OTTAWA - The Bank of Canada is likely to raise interest rates twice more this year as the economy regains momentum in the current quarter but will hold them steady at its April 18 meeting, according to a Reuters poll of economists.
Risks posed by highly indebted consumers and an uncertain future around Canada's trade arrangements with the United States, its largest export market, are expected to restrain the central bank from tightening policy more quickly.
After growing strongly last year, the economy got off to a disappointing start in 2018. The first quarter's performance is forecast to be further reined in by weak trade and a housing market coming off the boil.
Economists as a group trimmed their first-quarter growth forecast to 1.8 per cent from 2.0 per cent in the previous poll. But the survey concluded that slowdown will be temporary, with expectations for the second quarter bumped up to 2.4 per cent from 2.0 per cent.
Along with a tightening labor market and rising inflation, that should prompt the bank to resume raising interest rates, with a 25-basis-point increase in the third quarter and another in the fourth quarter.
"The growth fears you're seeing right now in the market generally probably aren't going to last," said Benjamin Reitzes, senior economist at BMO Capital Markets, who sees the Bank of Canada next raising rates in July.

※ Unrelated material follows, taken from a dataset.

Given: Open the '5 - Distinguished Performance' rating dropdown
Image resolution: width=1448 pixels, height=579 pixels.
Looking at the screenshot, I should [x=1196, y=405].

Canada's central bank has hiked rates three times since July 2017, while the U.S. Federal Reserve raised its benchmark rate last month and is due to raise rates twice more this year. The Bank of Canada has said it will be cautious in considering future moves.

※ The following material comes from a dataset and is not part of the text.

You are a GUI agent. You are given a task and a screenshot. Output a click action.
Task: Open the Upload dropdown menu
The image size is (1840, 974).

"It would be reasonable for the Bank to continue to raise rates slowly but surely. Going in July is not particularly aggressive, given their prior move would have been in January," Reitzes said.
Twenty-seven of 29 economists said rates would remain on hold at 1.25 percent at its April 18 policy decision.
Like other central banks, the BoC is trying to lift rates off historically low levels imposed as a response to the global financial crisis a decade ago, but without snuffing out economic growth that has been supported by rock-bottom rates.
Fourteen poll respondents who answered an additional question said the bigger risk to the economy would be if the central bank raised rates too quickly. Just three said tightening policy too slowly was a bigger risk.
There are also a number of uncertainties likely to prompt policymakers to take their time, including the uncertain fate of the North American Free Trade Agreement (NAFTA) and how highly indebted Canadian households would handle higher rates.
In March, the BoC held rates steady, saying trade policy was an "important and growing source of uncertainty," but February's inflation rate was a three-year high of 2.4 per cent, above the central bank's 2 per cent target.
Still, Canada's trade-sensitive dollar is set to advance over the coming year as prospects improve for a revamped NAFTA trade deal.
Higher borrowing costs, along with recent tighter mortgage regulations, have already weighed on home sales and prices. The Bank has said it could take several months to see how consumers react to rate hikes already in place.
"What really is dictating the more gradual pace is the high household debt loads that make consumers that much more sensitive to rate hikes," said Brittany Baumann, macro strategist at TD Securities, who expects just one more rate hike this year.
Canadian household debt as a share of income remained near a record high in the fourth quarter.
Still, analysts do not see much impact on housing starts for now, with ground breaking on new homes expected to average 204,000 units in 2018, in line with levels considered to be consistent with demographic demand.